Sparking Instability

 There was a piece in that made me think a bit titled “How Hezbollah Is Sparking Instability In Latin America”. Back before September 11,2001 terrorism was pretty much something that happened elsewhere, the Middle East, or maybe Europe. Now we know it can happen anywhere.

 Countries with weak governments and deep-rooted socioeconomic inequality are an ideal climate for organized crime and terrorist organizations to thrive. For all it’s ideological bluster and repression the Maduro regime is essentially weak, ceding vast swaths of the economy and territorial control to the military, organized crime, paramilitary (FARC and ELN dissidents) groups, and now allows Hezbollah to operate freely.

 Iran’s government is the chief backer of Hezbollah (hence the #1 state sponsor of terrorism label) and is helping the Maduro regime stay afloat.
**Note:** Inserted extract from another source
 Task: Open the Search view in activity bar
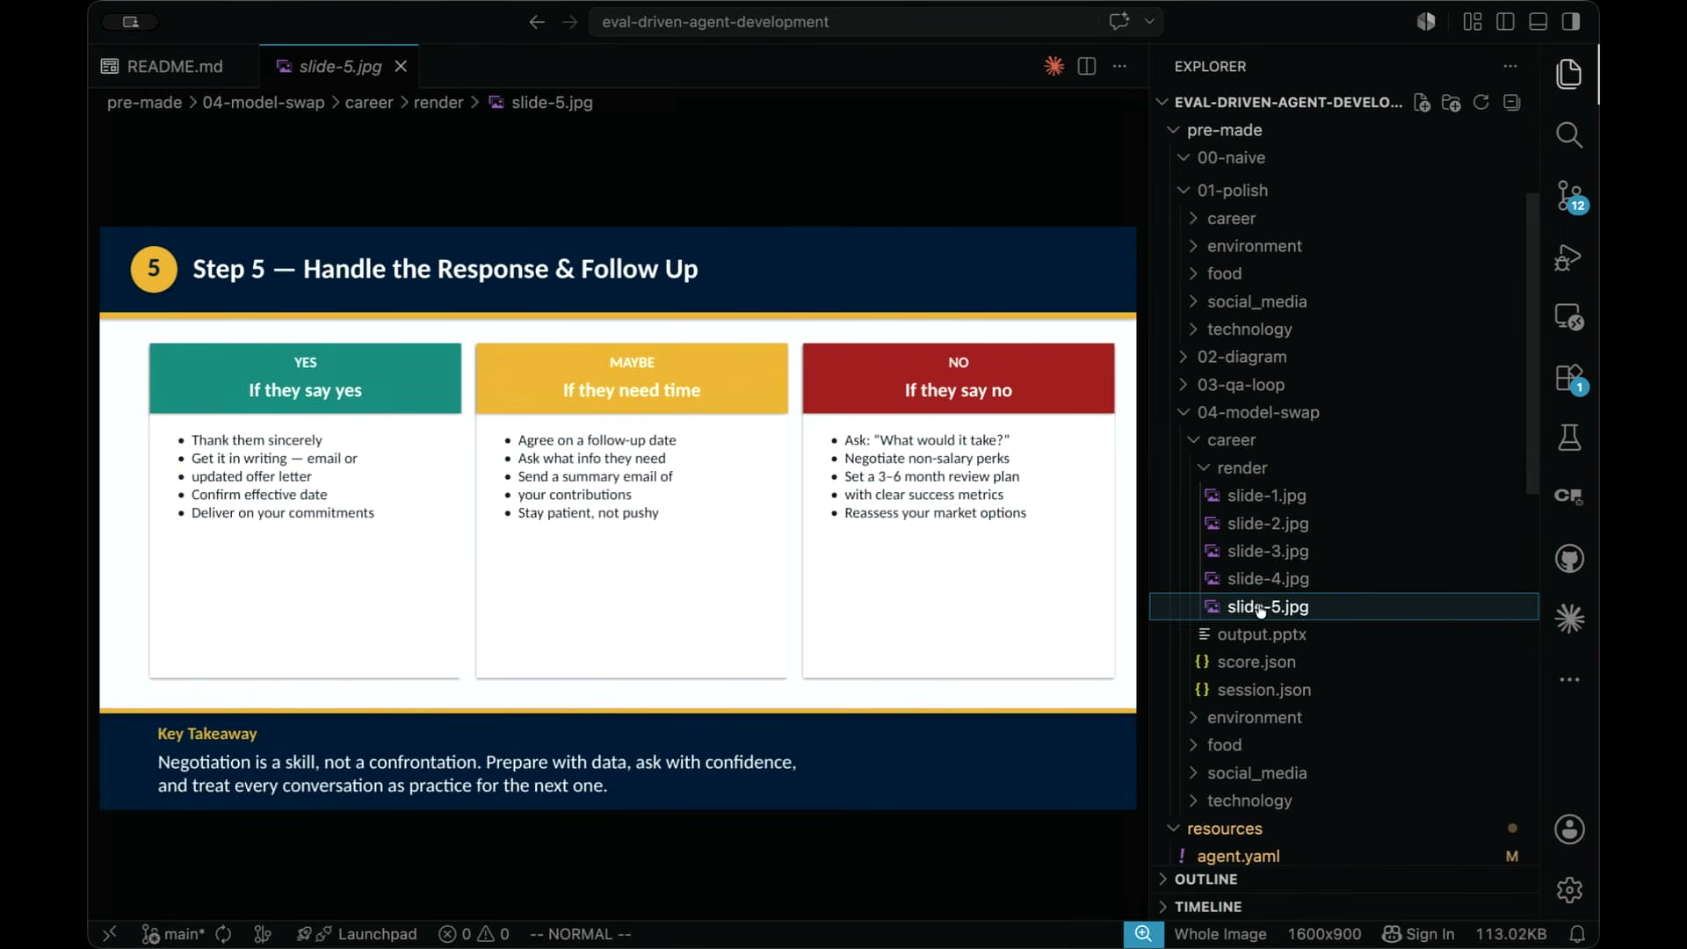[x=1569, y=135]
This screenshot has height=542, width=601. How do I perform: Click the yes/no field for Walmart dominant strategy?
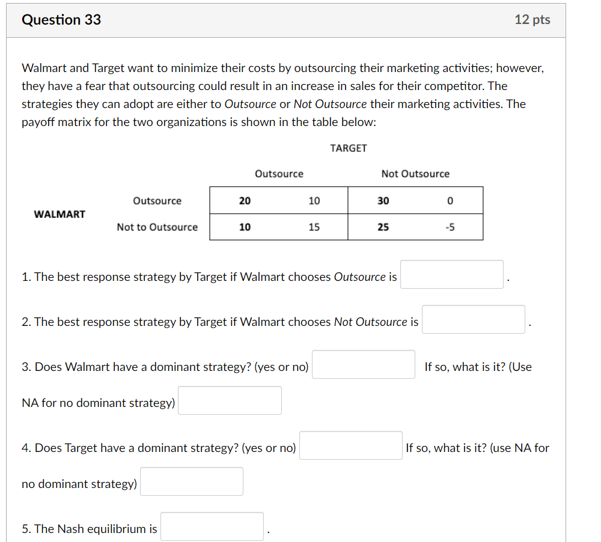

Hezbollah’s chief sources of revenue are their ties to drug trafficking and money laundering. Maduro’s financial desperation has led Hezbollah to establish a sizeable footprint in Venezuela in return for revenue sharing from Hezbollah’s illicit operations.

 They have spread from their flourishing operations in Venezuela to Colombia (the primary cocaine source) and have carried out operations in Paraguay and Honduras in recent years and even in Argentina as far back as 1994. Nobody other than the US and,to a degree, Colombia seem particularly worried about their expanding presence in the region. Until the power of Hezbollah (Iran’s proxy) and other illegal armed groups is curbed and eradicated considerable uncertainty and risk will continue to weigh on Latin America’s economic development, foreign investment, and the region’s economically crucial oil business.

 Then we have MP with an anti-US propaganda piece saying that the Maduro regime’s 5% – 10% sale of shares in Venezuela government-owned companies is tied to sanctions easing. (not even Maduro has said that) They also went on to tell us that PSUV (Chavista political party) is united and won the November elections by a landslide, which is mostly true. But then they had to mention that said elections were monitored by the EU, supposedly lending credibility to the elections. What they didn’t say was that the EU monitors widely condemned the elections as neither free nor fair. I have to give them credit for one point though. They said that the Biden administration tacitly acknowledged Nicolas Maduro is the real leader (they didn’t say “elected president”) of Venezuela by sending a delegation to Caracas to meet with him.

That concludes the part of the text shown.